* What you are asked to do *
Could you print every line of the listing below word for word, leaving out the pictures?

* Entries on locating words and elements *
::::
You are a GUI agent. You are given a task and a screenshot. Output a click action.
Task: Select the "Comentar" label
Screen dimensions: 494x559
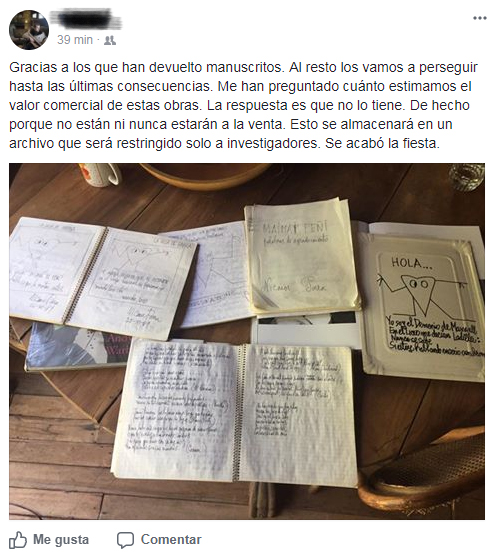pos(171,539)
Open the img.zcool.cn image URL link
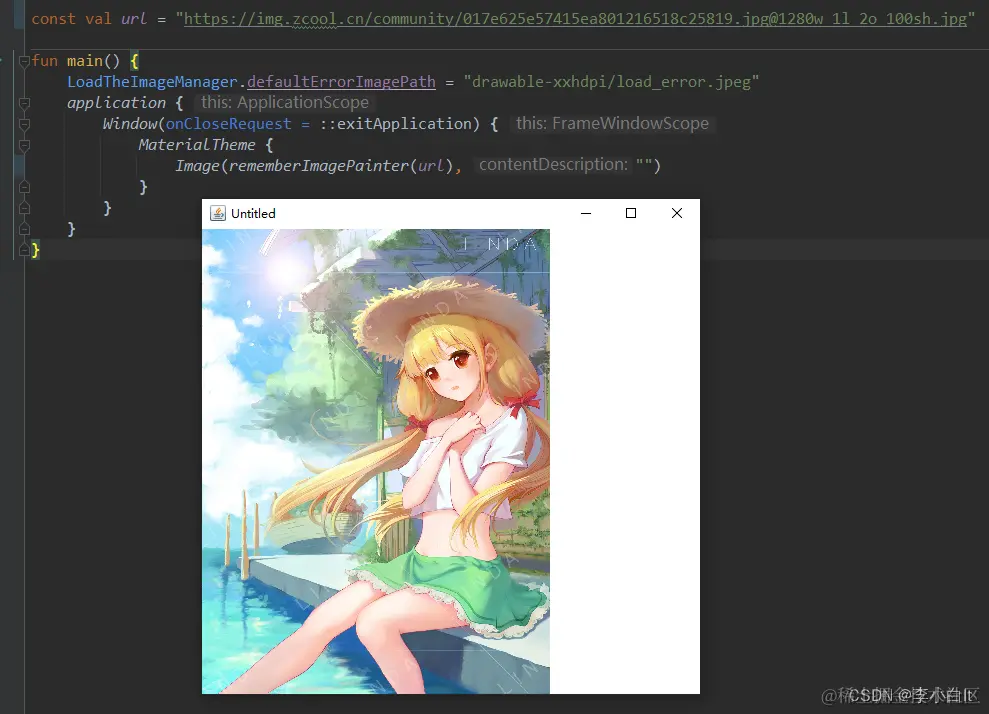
::::
* Response for this exercise *
You are a GUI agent. You are given a task and a screenshot. Output a click action.
Task: Select the "Comentar" label
Screen dimensions: 494x559
pos(171,539)
Open the img.zcool.cn image URL link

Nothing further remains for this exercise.